I think being a GP is the most stimulating and professionally satisfying of careers, in particular because we are able to nurture relationships with our patients and use those relationships to increase our effectiveness as clinicians.
But in my thirty years of being a GP, the job has never been so tough. We simply don’t have the people, the resources, or the time to deliver the care our patients need, and the type of care that we want to deliver.
General practice, whilst widely acknowledged as the bedrock of the NHS, is a service in crisis and needs urgent support. What our members are telling us about working on the frontline is alarming.

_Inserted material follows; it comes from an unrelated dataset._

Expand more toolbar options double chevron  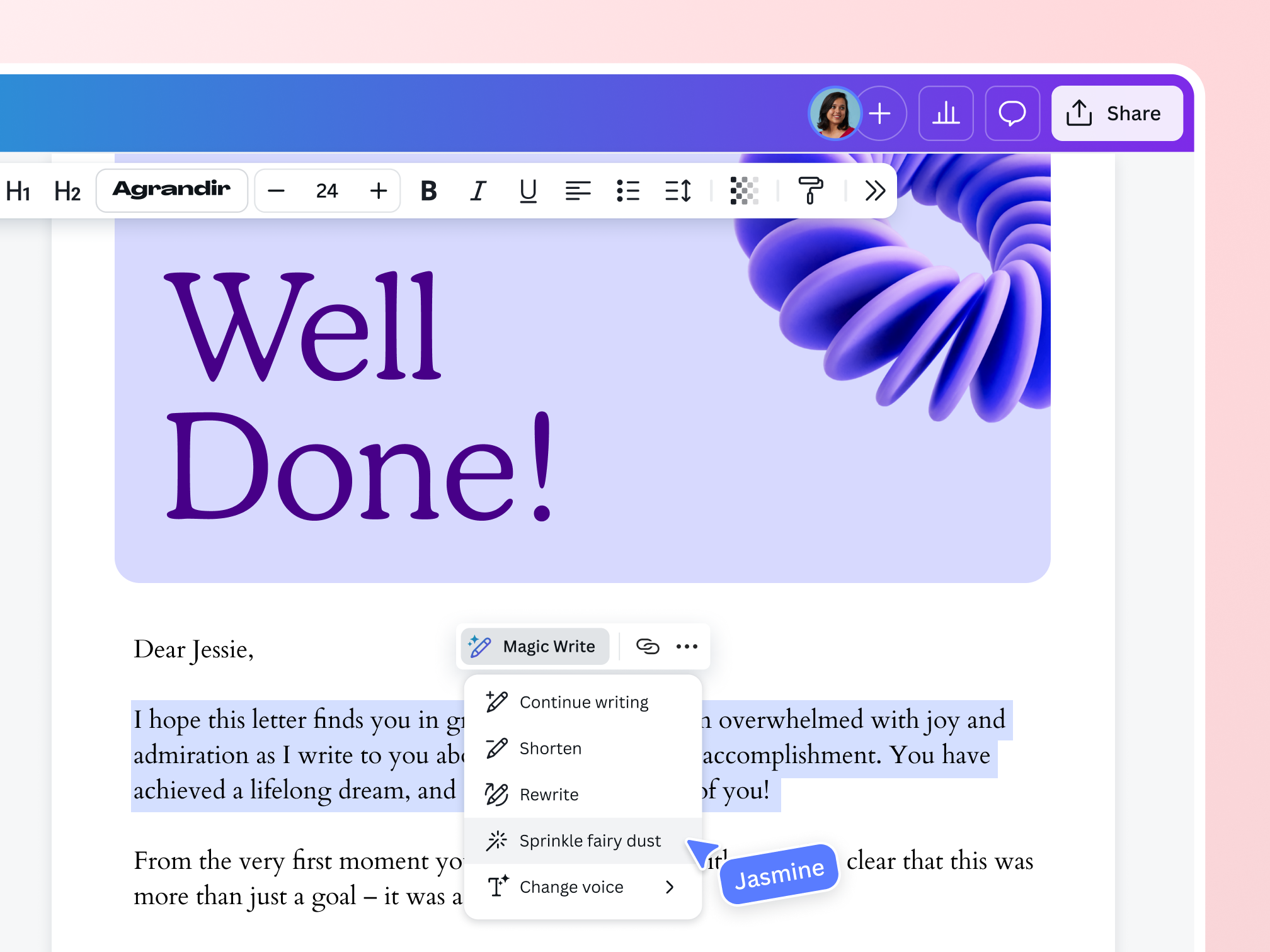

Our service is significantly understaffed and underfunded, and GPs and our teams are working beyond their limits. This is impacting on the care and services we’re able to deliver to patients.
A new plan for GPs and patients
This is why the college has launched Fit for the Future: a new plan for GPs and their patients. We’ve put together a series of reasonable and necessary asks for the government that would make NHS GP services sustainable for the future.
We cannot wait any longer. Of the 1,262 GP and trainee respondents to our latest survey, 42% say they are likely to quit the profession in the next five years. Just over a third (34%) of these respondents plan to retire; but of those planning to leave for other reasons, 60% cited stress, working hours, and lack of job satisfaction as triggers for wanting to leave.
Our survey also found GPs and trainees not feeling as though they have enough time with patients and concerned about their patients’ safety as a result.
Over a third reported the premises they work in to be unfit for purpose, and IT booking systems falling short. Perhaps most stark: 80% of respondents think things are going to get worse rather than better.
Recruitment and retention
This lack of hope for the future is why the government must take heed of our calls for a new recruitment and retention strategy that goes beyond the target of 6,000 more GPs; a campaign to cut unnecessary workload and bureaucracy and free up GPs’ time to spend with patients; investment in IT and practice support to improve patients’ experience of accessing care; and to restore funding for general practice to 11% of total health spend, including £1 billion additional investment in GP premises.
Health and social care secretary Sajid Javid said last week that a plan was needed for general practice – the RCGP is saying that this must be a bold new plan to provide GPs and patients with the support that they need, and we’ve set it out for him in black and white.
We need the government to hear our warnings and commit to provide what is needed to make general practice Fit for the Future.